What you should do:
Every record that follows must be returned word for word.

Exercise data:
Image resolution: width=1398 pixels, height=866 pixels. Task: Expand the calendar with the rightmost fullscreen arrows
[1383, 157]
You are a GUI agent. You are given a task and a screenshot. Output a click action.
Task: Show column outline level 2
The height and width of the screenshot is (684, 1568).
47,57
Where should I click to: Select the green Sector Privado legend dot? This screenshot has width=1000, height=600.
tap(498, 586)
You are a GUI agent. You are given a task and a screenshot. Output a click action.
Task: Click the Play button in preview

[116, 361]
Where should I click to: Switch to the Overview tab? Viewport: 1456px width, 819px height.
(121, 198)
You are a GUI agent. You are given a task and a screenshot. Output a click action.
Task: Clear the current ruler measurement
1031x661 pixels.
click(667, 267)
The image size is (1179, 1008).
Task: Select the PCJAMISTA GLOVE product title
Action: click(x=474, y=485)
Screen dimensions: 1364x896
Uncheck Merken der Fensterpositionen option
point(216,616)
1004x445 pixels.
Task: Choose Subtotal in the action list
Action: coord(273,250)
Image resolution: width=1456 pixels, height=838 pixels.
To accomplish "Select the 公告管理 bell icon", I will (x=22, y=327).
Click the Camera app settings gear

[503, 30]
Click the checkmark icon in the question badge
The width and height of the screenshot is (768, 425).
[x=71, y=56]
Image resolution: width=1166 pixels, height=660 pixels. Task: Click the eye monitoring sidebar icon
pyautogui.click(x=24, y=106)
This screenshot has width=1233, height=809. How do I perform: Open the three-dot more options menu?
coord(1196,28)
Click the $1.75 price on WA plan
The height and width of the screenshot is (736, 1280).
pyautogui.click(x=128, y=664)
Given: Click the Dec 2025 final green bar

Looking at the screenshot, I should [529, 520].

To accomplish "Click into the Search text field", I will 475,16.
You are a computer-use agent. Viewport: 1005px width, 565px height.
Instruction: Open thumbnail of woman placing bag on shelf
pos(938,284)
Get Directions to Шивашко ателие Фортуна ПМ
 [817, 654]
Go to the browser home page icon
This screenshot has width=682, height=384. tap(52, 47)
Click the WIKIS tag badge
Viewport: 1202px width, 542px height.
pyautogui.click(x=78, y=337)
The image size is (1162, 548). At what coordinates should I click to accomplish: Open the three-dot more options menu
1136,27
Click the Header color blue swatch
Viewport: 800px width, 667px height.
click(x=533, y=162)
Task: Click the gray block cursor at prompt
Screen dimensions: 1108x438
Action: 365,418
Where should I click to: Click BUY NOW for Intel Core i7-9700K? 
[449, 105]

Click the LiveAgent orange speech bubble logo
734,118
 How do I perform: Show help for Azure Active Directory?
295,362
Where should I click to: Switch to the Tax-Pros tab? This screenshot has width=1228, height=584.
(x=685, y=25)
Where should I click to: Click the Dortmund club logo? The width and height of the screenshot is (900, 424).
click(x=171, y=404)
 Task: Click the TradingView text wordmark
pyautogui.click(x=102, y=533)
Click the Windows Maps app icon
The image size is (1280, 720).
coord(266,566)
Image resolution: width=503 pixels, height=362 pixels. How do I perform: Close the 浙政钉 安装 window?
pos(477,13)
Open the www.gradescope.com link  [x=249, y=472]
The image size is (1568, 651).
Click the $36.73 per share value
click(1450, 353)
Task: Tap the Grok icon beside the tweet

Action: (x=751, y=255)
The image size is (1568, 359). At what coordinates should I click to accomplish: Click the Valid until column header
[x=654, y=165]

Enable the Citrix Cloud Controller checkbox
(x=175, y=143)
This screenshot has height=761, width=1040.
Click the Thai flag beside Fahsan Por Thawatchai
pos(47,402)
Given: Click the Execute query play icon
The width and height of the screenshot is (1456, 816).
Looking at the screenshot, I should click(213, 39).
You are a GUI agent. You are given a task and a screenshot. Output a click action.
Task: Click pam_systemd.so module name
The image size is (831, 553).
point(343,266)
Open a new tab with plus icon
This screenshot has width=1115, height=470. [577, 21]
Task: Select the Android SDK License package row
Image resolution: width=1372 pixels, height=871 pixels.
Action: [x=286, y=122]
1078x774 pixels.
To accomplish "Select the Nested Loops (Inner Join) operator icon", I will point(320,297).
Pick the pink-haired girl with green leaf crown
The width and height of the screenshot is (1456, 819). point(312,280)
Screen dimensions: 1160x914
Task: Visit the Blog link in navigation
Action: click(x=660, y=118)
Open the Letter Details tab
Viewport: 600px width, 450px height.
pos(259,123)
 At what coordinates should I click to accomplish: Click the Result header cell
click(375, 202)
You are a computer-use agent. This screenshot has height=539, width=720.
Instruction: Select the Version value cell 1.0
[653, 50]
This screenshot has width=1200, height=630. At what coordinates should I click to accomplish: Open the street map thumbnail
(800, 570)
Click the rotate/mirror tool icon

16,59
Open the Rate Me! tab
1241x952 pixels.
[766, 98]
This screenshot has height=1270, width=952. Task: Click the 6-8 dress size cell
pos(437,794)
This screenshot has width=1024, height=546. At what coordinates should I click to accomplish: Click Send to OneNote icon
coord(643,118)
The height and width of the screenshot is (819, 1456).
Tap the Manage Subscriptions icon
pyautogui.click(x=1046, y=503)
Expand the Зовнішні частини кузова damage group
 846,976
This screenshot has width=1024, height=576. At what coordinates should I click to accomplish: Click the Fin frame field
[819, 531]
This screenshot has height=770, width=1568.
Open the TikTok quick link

Completed task:
Image resolution: width=1398 pixels, height=866 pixels. Task: Expand the calendar with the rightmost fullscreen arrows
[1383, 157]
You are a GUI agent. You are given a task and a screenshot. Output a click action.
Task: Show column outline level 2
The height and width of the screenshot is (684, 1568).
47,57
Where should I click to: Select the green Sector Privado legend dot? This screenshot has width=1000, height=600.
tap(498, 586)
You are a GUI agent. You are given a task and a screenshot. Output a click action.
Task: Click the Play button in preview

[116, 361]
Where should I click to: Switch to the Overview tab? Viewport: 1456px width, 819px height.
(121, 198)
You are a GUI agent. You are given a task and a screenshot. Output a click action.
Task: Clear the current ruler measurement
1031x661 pixels.
click(667, 267)
The image size is (1179, 1008).
Task: Select the PCJAMISTA GLOVE product title
Action: click(x=474, y=485)
Screen dimensions: 1364x896
Uncheck Merken der Fensterpositionen option
point(216,616)
1004x445 pixels.
Task: Choose Subtotal in the action list
Action: coord(273,250)
Image resolution: width=1456 pixels, height=838 pixels.
To accomplish "Select the 公告管理 bell icon", I will (x=22, y=327).
Click the Camera app settings gear

[503, 30]
Click the checkmark icon in the question badge
The width and height of the screenshot is (768, 425).
[x=71, y=56]
Image resolution: width=1166 pixels, height=660 pixels. Task: Click the eye monitoring sidebar icon
pyautogui.click(x=24, y=106)
This screenshot has width=1233, height=809. How do I perform: Open the three-dot more options menu?
coord(1196,28)
Click the $1.75 price on WA plan
The height and width of the screenshot is (736, 1280).
pyautogui.click(x=128, y=664)
Given: Click the Dec 2025 final green bar

Looking at the screenshot, I should [529, 520].

To accomplish "Click into the Search text field", I will 475,16.
You are a computer-use agent. Viewport: 1005px width, 565px height.
Instruction: Open thumbnail of woman placing bag on shelf
pos(938,284)
Get Directions to Шивашко ателие Фортуна ПМ
 [817, 654]
Go to the browser home page icon
This screenshot has width=682, height=384. tap(52, 47)
Click the WIKIS tag badge
Viewport: 1202px width, 542px height.
pyautogui.click(x=78, y=337)
The image size is (1162, 548). At what coordinates should I click to accomplish: Open the three-dot more options menu
1136,27
Click the Header color blue swatch
Viewport: 800px width, 667px height.
click(x=533, y=162)
Task: Click the gray block cursor at prompt
Screen dimensions: 1108x438
Action: 365,418
Where should I click to: Click BUY NOW for Intel Core i7-9700K? 
[449, 105]

Click the LiveAgent orange speech bubble logo
734,118
 How do I perform: Show help for Azure Active Directory?
295,362
Where should I click to: Switch to the Tax-Pros tab? This screenshot has width=1228, height=584.
(x=685, y=25)
Where should I click to: Click the Dortmund club logo? The width and height of the screenshot is (900, 424).
click(x=171, y=404)
 Task: Click the TradingView text wordmark
pyautogui.click(x=102, y=533)
Click the Windows Maps app icon
The image size is (1280, 720).
coord(266,566)
Image resolution: width=503 pixels, height=362 pixels. How do I perform: Close the 浙政钉 安装 window?
pos(477,13)
Open the www.gradescope.com link  [x=249, y=472]
The image size is (1568, 651).
Click the $36.73 per share value
click(1450, 353)
Task: Tap the Grok icon beside the tweet

Action: (x=751, y=255)
The image size is (1568, 359). At what coordinates should I click to accomplish: Click the Valid until column header
[x=654, y=165]

Enable the Citrix Cloud Controller checkbox
(x=175, y=143)
This screenshot has height=761, width=1040.
Click the Thai flag beside Fahsan Por Thawatchai
pos(47,402)
Given: Click the Execute query play icon
The width and height of the screenshot is (1456, 816).
Looking at the screenshot, I should click(213, 39).
You are a GUI agent. You are given a task and a screenshot. Output a click action.
Task: Click pam_systemd.so module name
The image size is (831, 553).
point(343,266)
Open a new tab with plus icon
This screenshot has width=1115, height=470. [577, 21]
Task: Select the Android SDK License package row
Image resolution: width=1372 pixels, height=871 pixels.
Action: [x=286, y=122]
1078x774 pixels.
To accomplish "Select the Nested Loops (Inner Join) operator icon", I will point(320,297).
Pick the pink-haired girl with green leaf crown
The width and height of the screenshot is (1456, 819). point(312,280)
Screen dimensions: 1160x914
Task: Visit the Blog link in navigation
Action: click(x=660, y=118)
Open the Letter Details tab
Viewport: 600px width, 450px height.
pos(259,123)
 At what coordinates should I click to accomplish: Click the Result header cell
click(375, 202)
You are a computer-use agent. This screenshot has height=539, width=720.
Instruction: Select the Version value cell 1.0
[653, 50]
This screenshot has width=1200, height=630. At what coordinates should I click to accomplish: Open the street map thumbnail
(800, 570)
Click the rotate/mirror tool icon

16,59
Open the Rate Me! tab
1241x952 pixels.
[766, 98]
This screenshot has height=1270, width=952. Task: Click the 6-8 dress size cell
pos(437,794)
This screenshot has width=1024, height=546. At what coordinates should I click to accomplish: Click Send to OneNote icon
coord(643,118)
The height and width of the screenshot is (819, 1456).
Tap the Manage Subscriptions icon
pyautogui.click(x=1046, y=503)
Expand the Зовнішні частини кузова damage group
 846,976
This screenshot has width=1024, height=576. At what coordinates should I click to accomplish: Click the Fin frame field
[819, 531]
This screenshot has height=770, width=1568.
Open the TikTok quick link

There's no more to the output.